Enformion — Sign In Experience

Concept for a login experience with a focus on aesthetics and maximizing usability

Hey Dribbblers,

What's the first thing that speaks volumes about a web app? The login experience! Showcasing a collage of four key screens: Sign in, Forgot Password, Reset Password, and Purpose of Use (a screen that asks 'What brings you here?'). Because let's face it, a smooth entrance sets the stage for everything that follows.

Press 'L' if you're all about nailing first impressions, and let's discuss how an app's early touchpoints can make or break user retention.

Key Takeaways to designing a successful login experience:

  • The primary goal of the login experience is to ensure that the user successfully logs in to their account.

  • Login involves users entering sensitive personal data like email, passwords and phone numbers — it is a trust sensitive moment that defines their relationship with your platform.

  • The login flow usually consists of a main login page and a few fairly complex recovery flows, which includes ‘forgot password’, 'resetting password', and alternative methods to login.

  • It was important to align with the best in class login experiences in the eco-system. I decided to use simple, well- recognized layouts, and well-known terms and copy. This helps users perform a familiar action with confidence and ease. Keeping design simple also helps the experience scale easily to different form factors and devices.

  • The overall user experience of the online platform needed to continue the simple and clean approach from the branding elements. Visually, this might translate to using the brand colors, photography, illustrations, or even a marketing message. As most design problems, this one’s all about the art of balancing elements in the design. The login action should always take center-stage. Additional elements on the page should be extremely measured, and should not take away any attention from the task at hand.

  • The less time users spend on the login page, the better. In line with that, the login (or recovery) action should take up all of the user’s attention.
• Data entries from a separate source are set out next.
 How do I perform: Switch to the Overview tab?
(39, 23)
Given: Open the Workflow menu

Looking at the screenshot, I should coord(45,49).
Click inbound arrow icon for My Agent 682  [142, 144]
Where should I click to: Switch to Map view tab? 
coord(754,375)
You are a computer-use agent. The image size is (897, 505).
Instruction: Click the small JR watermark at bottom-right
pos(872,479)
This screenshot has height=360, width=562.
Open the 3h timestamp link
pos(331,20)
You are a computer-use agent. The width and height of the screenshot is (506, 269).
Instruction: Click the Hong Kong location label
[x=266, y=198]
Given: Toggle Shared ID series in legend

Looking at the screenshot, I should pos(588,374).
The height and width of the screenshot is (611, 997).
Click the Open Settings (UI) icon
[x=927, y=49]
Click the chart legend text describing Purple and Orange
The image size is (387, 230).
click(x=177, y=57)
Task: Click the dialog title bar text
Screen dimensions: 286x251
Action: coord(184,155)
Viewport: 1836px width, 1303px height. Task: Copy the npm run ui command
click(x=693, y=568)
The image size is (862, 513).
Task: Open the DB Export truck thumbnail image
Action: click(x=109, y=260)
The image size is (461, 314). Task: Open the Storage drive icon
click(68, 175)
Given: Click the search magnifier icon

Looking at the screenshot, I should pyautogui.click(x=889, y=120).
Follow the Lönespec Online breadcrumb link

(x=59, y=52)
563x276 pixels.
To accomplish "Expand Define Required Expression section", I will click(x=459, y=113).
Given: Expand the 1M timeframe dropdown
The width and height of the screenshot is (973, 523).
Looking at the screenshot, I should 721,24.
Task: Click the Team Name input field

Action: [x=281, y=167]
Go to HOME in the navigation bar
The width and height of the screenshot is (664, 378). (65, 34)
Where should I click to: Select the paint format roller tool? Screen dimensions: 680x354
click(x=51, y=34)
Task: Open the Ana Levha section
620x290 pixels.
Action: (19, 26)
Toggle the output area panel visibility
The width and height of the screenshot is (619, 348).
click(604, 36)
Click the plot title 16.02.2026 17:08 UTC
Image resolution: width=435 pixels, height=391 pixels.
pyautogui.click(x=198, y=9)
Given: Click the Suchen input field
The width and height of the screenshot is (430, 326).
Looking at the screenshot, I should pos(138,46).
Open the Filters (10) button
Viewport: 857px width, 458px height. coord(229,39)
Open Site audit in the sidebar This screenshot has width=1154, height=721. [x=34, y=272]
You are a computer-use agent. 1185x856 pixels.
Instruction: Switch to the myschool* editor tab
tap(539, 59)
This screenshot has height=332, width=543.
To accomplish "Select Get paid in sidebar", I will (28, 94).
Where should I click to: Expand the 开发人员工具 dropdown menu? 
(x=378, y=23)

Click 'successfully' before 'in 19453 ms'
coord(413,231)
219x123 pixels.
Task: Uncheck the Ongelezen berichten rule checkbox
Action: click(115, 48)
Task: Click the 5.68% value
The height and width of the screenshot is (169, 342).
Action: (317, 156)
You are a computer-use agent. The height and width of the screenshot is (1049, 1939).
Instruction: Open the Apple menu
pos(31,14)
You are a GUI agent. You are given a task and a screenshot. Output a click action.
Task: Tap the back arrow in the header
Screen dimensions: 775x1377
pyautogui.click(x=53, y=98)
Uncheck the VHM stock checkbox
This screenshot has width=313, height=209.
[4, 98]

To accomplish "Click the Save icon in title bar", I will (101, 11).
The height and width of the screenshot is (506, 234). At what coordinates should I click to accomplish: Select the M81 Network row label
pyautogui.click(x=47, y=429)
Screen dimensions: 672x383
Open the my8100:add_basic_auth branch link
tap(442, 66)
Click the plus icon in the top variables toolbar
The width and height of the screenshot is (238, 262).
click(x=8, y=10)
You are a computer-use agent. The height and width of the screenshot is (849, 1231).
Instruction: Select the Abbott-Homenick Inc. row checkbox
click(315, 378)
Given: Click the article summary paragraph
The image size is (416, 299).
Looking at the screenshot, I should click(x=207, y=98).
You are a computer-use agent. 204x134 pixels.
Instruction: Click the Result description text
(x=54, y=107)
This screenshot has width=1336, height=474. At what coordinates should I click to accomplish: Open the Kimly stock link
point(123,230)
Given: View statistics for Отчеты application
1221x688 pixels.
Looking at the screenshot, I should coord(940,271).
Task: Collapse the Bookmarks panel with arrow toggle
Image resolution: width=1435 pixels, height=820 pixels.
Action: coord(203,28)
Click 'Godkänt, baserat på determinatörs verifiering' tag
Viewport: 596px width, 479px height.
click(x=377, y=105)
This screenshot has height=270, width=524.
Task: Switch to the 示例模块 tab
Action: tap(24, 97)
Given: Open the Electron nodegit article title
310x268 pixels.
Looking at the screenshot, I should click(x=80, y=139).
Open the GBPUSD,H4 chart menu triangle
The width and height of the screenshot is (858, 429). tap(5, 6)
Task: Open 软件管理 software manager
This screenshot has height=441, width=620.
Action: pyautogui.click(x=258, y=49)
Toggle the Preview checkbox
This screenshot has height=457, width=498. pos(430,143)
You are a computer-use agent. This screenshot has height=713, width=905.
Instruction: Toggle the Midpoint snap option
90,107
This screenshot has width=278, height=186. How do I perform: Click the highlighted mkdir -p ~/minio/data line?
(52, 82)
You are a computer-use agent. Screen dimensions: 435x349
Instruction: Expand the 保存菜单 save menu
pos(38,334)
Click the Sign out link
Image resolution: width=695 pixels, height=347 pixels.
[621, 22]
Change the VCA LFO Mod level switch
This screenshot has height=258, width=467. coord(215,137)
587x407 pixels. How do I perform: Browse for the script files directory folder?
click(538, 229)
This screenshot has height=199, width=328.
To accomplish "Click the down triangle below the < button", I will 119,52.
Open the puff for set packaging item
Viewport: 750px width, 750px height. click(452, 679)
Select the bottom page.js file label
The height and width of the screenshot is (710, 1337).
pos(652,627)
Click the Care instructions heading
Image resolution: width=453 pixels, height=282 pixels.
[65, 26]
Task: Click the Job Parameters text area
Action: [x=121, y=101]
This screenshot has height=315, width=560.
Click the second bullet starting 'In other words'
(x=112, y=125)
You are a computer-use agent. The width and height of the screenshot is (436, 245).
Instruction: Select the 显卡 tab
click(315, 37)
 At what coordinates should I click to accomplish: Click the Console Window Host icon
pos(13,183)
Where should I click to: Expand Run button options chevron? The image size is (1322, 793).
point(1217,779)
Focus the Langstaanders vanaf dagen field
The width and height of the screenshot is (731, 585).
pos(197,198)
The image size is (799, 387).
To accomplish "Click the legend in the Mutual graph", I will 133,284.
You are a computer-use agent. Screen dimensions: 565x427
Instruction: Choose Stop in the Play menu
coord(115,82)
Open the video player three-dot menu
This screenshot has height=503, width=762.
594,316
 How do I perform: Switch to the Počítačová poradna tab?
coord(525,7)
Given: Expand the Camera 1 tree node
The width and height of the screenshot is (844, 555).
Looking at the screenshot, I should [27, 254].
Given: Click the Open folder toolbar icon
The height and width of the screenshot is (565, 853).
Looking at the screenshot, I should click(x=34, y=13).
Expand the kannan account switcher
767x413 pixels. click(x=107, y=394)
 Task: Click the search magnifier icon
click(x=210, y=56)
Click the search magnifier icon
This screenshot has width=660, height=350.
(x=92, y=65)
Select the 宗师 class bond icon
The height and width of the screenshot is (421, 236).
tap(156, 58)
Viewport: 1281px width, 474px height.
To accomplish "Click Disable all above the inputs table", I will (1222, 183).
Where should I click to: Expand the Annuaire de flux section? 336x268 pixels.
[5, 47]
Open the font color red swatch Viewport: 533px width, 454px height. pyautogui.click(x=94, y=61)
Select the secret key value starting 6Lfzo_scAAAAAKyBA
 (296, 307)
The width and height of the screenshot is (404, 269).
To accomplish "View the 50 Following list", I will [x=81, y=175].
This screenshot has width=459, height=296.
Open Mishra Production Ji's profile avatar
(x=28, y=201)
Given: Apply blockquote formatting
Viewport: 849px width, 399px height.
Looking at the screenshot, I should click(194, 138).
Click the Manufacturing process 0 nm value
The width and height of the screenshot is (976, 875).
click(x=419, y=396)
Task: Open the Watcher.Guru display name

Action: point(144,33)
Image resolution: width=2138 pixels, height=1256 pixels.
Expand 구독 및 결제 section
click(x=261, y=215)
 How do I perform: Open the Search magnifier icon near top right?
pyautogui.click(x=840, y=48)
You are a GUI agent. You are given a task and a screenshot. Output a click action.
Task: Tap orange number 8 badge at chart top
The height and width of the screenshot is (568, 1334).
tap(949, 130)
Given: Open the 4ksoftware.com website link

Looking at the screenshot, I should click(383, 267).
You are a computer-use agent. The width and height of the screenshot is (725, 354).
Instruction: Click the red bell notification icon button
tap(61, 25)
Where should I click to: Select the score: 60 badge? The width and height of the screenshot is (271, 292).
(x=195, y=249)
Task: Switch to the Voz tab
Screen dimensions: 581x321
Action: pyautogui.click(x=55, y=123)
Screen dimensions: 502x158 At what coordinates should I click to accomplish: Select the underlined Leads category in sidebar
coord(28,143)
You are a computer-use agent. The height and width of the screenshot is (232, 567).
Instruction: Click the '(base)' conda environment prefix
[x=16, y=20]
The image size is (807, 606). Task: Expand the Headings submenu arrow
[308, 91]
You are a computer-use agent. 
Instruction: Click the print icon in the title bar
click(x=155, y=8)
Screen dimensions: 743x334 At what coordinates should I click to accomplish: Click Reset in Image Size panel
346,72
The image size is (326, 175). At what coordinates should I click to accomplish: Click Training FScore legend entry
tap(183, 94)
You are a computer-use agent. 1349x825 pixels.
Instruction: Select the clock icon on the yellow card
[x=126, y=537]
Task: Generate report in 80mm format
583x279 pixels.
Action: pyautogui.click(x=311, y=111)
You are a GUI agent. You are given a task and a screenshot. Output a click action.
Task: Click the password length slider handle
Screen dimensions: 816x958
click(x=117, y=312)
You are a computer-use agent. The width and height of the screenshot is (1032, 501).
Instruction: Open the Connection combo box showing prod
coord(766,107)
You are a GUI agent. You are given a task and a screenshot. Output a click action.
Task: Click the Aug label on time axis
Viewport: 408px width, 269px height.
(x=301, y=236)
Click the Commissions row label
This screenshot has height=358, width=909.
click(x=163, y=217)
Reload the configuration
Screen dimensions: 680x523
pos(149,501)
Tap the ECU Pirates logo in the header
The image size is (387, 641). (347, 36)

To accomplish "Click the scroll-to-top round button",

  • For copywriting, instructing users what exactly they need to do at a particular step is a great idea! Instead of lengthy explanations, a simple ‘Enter your password’ will get the job done. Complicated jargon, technical terms and humorous language have no place in a login experience.

  • In a recovery experience, it is helpful to break down a complex set of actions into multiple steps. Ask users to do one important thing at a time. Eg: Enter your phone and Enter the code sent to your phone are two separate steps.

  • Use a large and prominent login button. Keep the number of secondary actions to a minimum — avoid cluttering the page with anything that’s not your core login experience.

  • At each stage in the login process the user authentication might fail. A wrong email address, mistyped or forgotten passwords, network problems — all of these might cause login to fail. For this reason, it is very important for the login UI to respond to the user in the most appropriate way. Clear, timely, well crafted error messages help here.

  • In enterprise SSO logins, users may be logged into platforms with multiple accounts. In case multiple accounts are detected, it is best to surface these options to the users and let them choose which account they want to use.